Cell-free DNA (cfDNA) sequencing from blood samples is revolutionising many areas of medicine, from cancer detection to transplant monitoring. It will likely become our number one tool for tackling treatment resistance in cancer, as for the first time ever it is possible to almost real-time monitor the progression of the disease. However, a crucial limitation of this method is that in cell-free DNA, most of the sequenced DNA comes from healthy cells, with often only a very small percentage originating from tumour cells that carry a genetic alteration distinguishing them from healthy cells. If there are different types of cells (e.g. sensitive and resistant to therapy) within the tumour, they contribute an even smaller percentage to the sequenced DNA. Therefore, our ability to track how the tumour changes over time – its overall amount and/or its composition – is strongly hindered by the low amount of signal in typical cfDNA data.
Somatic copy number alterations (CNAs, e.g. losses/gains of whole chromosomes) are widespread in cancers and offer a great tool to track tumour composition as (i) CNAs are typically exclusive to tumour cells (while mutations can be found in healthy cells as well), and (ii) they can be evaluated using remarkably cheap low-pass whole-genome sequencing (lpWGS). However, at low cancer-proportions, it becomes challenging to clearly distinguish CNAs (i.e. significantly different amount of genetic material) from random variations in the total number of sequencing reads mapping to a genomic location.
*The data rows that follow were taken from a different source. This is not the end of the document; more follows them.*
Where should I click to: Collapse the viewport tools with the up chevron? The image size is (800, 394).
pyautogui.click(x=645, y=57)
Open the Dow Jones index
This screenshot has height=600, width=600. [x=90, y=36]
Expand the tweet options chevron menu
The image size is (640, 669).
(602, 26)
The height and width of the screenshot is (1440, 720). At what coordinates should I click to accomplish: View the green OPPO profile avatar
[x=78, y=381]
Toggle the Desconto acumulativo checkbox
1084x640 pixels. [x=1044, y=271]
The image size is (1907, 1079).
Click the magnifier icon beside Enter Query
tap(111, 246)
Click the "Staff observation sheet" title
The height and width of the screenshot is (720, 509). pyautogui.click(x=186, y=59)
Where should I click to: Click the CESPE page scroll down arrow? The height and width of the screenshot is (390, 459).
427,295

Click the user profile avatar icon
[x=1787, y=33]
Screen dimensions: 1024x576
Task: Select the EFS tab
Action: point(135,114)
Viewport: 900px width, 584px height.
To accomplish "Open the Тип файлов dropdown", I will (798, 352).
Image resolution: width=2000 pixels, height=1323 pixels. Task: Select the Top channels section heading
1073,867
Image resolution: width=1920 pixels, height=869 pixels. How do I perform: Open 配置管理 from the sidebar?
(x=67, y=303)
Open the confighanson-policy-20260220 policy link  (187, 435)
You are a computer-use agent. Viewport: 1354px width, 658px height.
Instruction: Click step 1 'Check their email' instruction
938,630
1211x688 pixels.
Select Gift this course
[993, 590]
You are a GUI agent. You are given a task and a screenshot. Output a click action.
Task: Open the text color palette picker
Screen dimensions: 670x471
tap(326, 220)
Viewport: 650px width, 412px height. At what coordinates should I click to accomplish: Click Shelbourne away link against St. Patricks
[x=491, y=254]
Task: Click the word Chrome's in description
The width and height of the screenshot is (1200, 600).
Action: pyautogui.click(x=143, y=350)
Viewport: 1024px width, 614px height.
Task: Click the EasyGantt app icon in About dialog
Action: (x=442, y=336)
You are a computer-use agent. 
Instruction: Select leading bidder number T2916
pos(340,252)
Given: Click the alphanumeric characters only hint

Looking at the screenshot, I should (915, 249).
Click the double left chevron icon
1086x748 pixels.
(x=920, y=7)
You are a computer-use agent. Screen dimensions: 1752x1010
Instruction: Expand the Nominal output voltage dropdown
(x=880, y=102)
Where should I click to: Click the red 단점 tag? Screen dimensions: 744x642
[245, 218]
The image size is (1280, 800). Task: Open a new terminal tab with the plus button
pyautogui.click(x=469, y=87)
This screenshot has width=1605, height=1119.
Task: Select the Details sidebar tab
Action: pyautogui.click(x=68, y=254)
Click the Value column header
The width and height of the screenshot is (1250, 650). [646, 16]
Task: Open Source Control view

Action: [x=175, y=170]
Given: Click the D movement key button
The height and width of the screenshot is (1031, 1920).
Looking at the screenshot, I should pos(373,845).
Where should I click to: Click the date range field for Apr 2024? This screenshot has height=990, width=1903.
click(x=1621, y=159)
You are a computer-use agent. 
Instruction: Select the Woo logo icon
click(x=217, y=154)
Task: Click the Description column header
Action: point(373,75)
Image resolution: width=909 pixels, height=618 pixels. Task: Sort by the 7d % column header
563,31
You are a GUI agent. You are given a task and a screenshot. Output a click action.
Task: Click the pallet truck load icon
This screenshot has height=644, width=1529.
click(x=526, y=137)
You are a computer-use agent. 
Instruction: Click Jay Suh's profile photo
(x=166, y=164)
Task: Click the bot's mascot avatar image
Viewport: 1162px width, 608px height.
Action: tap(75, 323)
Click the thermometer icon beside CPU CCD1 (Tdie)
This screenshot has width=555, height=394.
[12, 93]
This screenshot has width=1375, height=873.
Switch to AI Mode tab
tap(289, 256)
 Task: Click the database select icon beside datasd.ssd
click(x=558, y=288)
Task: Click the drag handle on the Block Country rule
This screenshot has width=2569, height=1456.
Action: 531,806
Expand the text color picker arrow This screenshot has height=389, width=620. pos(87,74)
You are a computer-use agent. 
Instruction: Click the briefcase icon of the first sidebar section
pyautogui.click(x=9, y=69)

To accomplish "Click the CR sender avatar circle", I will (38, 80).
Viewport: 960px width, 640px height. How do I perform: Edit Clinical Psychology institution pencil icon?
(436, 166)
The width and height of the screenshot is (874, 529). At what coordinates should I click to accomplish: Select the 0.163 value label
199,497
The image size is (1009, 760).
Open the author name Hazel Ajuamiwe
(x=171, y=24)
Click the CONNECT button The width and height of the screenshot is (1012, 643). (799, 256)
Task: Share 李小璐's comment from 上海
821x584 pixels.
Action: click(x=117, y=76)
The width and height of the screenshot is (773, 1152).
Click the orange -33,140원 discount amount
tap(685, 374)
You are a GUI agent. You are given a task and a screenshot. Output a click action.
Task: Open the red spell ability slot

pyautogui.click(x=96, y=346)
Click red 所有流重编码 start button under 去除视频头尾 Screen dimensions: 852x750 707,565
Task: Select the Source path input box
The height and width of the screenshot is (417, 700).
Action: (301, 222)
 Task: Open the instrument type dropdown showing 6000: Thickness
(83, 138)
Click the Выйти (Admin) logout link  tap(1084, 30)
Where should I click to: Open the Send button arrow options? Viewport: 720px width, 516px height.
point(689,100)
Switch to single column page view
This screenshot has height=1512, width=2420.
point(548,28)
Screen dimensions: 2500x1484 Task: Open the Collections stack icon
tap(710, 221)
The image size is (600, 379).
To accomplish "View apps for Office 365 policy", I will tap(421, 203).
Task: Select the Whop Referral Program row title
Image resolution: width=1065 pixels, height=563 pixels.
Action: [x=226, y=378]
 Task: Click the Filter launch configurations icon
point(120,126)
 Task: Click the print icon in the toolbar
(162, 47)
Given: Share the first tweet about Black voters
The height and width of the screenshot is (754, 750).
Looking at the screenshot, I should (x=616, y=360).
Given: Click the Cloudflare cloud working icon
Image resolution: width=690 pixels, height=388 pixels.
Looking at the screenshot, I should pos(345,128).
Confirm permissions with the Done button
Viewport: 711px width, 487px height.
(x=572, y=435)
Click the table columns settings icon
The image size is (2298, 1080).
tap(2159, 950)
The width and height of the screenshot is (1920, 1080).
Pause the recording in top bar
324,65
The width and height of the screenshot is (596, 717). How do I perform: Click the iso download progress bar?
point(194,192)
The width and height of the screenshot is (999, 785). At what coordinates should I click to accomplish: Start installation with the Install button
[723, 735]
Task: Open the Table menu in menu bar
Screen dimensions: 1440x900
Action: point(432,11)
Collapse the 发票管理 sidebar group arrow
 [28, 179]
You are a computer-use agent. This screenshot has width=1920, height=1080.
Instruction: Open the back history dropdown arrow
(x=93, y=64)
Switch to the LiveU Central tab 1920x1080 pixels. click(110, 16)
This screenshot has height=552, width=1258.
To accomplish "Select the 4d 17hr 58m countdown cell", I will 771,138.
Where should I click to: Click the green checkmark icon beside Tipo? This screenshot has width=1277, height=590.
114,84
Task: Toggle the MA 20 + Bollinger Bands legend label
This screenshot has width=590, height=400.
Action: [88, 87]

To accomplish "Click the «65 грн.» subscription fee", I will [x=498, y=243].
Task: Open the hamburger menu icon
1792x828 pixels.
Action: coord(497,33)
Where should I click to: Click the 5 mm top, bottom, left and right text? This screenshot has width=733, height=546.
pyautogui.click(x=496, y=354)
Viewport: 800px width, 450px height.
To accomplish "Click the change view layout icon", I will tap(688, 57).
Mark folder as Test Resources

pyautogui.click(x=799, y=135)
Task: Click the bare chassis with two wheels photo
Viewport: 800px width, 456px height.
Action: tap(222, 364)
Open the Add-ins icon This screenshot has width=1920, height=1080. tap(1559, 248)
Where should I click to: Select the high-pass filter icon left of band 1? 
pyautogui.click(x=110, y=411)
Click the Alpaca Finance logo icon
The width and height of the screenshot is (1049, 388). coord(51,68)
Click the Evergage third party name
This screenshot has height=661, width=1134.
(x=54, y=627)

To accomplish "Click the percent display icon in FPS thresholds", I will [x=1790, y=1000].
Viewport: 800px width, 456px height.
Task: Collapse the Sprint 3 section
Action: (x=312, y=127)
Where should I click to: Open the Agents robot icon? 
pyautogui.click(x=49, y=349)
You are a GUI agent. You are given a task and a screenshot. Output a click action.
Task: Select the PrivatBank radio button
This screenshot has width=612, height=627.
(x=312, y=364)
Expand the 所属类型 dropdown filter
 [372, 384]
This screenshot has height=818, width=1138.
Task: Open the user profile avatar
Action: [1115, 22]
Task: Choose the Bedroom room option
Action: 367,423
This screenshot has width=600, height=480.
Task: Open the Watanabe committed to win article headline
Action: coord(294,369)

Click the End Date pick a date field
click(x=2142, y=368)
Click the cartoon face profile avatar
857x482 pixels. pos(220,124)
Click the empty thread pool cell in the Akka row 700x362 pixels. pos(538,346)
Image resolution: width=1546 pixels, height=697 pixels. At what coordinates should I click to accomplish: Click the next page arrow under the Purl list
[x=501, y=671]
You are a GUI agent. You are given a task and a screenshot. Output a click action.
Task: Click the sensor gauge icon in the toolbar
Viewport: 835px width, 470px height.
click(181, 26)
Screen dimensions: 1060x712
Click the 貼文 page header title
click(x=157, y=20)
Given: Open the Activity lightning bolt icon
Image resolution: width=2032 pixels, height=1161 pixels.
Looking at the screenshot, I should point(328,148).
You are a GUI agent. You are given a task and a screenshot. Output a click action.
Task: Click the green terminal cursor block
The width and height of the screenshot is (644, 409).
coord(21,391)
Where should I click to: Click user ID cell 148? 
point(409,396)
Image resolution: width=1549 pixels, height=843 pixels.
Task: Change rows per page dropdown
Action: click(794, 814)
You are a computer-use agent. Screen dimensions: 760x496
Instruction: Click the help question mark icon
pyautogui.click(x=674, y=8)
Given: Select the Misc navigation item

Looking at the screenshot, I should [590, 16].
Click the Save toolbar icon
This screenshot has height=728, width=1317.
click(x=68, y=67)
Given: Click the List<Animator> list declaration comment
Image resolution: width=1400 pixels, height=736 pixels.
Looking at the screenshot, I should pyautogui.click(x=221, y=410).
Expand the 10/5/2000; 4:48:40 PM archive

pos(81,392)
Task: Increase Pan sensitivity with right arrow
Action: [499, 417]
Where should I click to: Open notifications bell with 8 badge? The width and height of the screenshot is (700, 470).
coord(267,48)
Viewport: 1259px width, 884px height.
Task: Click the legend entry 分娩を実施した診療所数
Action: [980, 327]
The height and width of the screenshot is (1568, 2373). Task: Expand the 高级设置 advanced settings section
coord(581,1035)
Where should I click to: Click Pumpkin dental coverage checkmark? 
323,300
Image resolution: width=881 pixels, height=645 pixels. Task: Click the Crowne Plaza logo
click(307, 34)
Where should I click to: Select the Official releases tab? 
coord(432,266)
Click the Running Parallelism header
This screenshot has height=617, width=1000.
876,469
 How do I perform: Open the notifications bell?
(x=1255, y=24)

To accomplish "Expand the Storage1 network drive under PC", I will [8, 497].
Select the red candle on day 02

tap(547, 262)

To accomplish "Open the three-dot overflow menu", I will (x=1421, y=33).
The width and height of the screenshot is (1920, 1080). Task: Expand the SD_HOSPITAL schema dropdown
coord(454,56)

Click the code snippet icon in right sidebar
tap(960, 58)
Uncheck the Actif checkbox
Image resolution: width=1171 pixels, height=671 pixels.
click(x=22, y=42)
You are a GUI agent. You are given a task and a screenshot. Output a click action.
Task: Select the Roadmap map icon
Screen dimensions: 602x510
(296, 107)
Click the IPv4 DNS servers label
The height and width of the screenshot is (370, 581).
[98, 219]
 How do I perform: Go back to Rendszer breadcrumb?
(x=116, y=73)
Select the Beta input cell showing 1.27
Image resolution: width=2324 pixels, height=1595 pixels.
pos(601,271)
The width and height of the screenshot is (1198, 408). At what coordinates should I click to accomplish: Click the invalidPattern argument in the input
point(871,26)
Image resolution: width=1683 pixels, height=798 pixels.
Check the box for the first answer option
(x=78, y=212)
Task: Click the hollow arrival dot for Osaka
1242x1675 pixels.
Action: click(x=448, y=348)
The aim of this project is to contribute to enhancing signal-to-noise ratio in CNA data through characterising and subtracting the measurement noise that accompanies liquid biopsy and low-pass sequencing. To this aim, we developed a denoising method based on convolutional neural networks that aim to reconstruct the underlying CNA profile from noise-ridden low-purity data. This method will be tested through an automated bioinformatic pipeline applied to realistic simulated and gold-standard cancer cell line data.